False Sense of Security

Drivers often have a false sense of security, said Melissa Purcell, SmartDrive’s senior vice president of marketing and customer success.

In many accident situations, drivers believe they’re safe. They have set their cruise control for the speed limit and they think they have positioned their truck so it won’t tangle with surrounding traffic. They don’t realize how much time they are taking their eyes off the road. When it’s time to focus on the road again, it takes a little more time for drivers to reacquaint themselves with the situation in front of them.

Purcell showed several videos of road warriors on interstate highways.

In one video shot from the ceiling level of a truck cab, a driver opens his mouth wide for a yawn. His eyes shut and open.

“He probably does not think he is as drowsy as he is exhibiting,” Purcell said.

The video and review system make it possible for a dispatcher to call the trucker and tell him it’s time to pull over and take a rest, she said.

Not all situations require a coaching session. There could be a perfectly good reason for not facing out the front window, Purcell said, such as having to negotiate a cloverleaf interchange.

“Context counts,” she said, and human beings looking over the video help establish that context.

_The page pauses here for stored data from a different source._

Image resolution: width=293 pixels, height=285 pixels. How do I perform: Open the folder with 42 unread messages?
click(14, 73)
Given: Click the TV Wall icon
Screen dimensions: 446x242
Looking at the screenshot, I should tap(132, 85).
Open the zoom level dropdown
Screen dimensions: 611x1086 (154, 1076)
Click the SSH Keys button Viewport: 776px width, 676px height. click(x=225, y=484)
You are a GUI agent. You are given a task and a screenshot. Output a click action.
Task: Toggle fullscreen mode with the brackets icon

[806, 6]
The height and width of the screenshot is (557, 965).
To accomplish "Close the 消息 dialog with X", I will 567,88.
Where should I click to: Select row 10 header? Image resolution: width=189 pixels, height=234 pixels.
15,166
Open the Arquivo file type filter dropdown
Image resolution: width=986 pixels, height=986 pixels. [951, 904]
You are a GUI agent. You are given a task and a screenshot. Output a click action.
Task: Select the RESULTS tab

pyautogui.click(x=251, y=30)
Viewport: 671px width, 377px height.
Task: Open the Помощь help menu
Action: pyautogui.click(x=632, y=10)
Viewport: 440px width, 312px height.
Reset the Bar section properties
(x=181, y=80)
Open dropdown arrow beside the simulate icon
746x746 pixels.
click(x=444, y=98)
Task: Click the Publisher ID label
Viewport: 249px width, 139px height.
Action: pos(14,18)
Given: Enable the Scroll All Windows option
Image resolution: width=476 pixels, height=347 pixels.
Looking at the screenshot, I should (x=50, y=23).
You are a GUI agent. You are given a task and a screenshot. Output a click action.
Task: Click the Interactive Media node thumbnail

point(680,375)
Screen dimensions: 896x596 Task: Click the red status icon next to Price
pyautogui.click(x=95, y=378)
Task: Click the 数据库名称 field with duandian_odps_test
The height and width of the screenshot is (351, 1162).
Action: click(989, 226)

The new technology helps SmartDrive better finger inattention as the source of a problem. SmartDrive’s existing technology can pick up hard braking, aggressive swerving and lane departure. But now, updated technology detects the driver’s attention wandering, taking it a step further by identifying signs of inattention or drowsy driving, even absent a hard brake, swerve or lane departure.

SmartDrive’s technology takes in data from a variety of sensors, including those from third-party manufacturers. Truck manufacturers are now offering cameras as optional equipment.

SmartDrive does not disclose its current revenue. It is growing fast and reported 2015 revenue of $22.7 million. Clients include trucking firms such as Golden State Foods, Hub Group, Knight Transportation and Loomis. Transit agency LA Metro is also a client.

Hardware Is Sold or Leased

The business sells or leases its hardware (clients have the option of one or more cameras facing the driver and points on the road). Clients then pay a monthly subscription for the monitoring service. The price ranges from the midteens to around $40 per vehicle, depending on the package, Purcell said.

The venture-funded business announced in October that Michelin North America led a preferred stock round of investment. Financial details were not disclosed.

There is more to come.

Purcell said SmartDrive plans to roll out more intelligent sensors, but she declined to say exactly what.

“You will continue to see us innovate,” she said.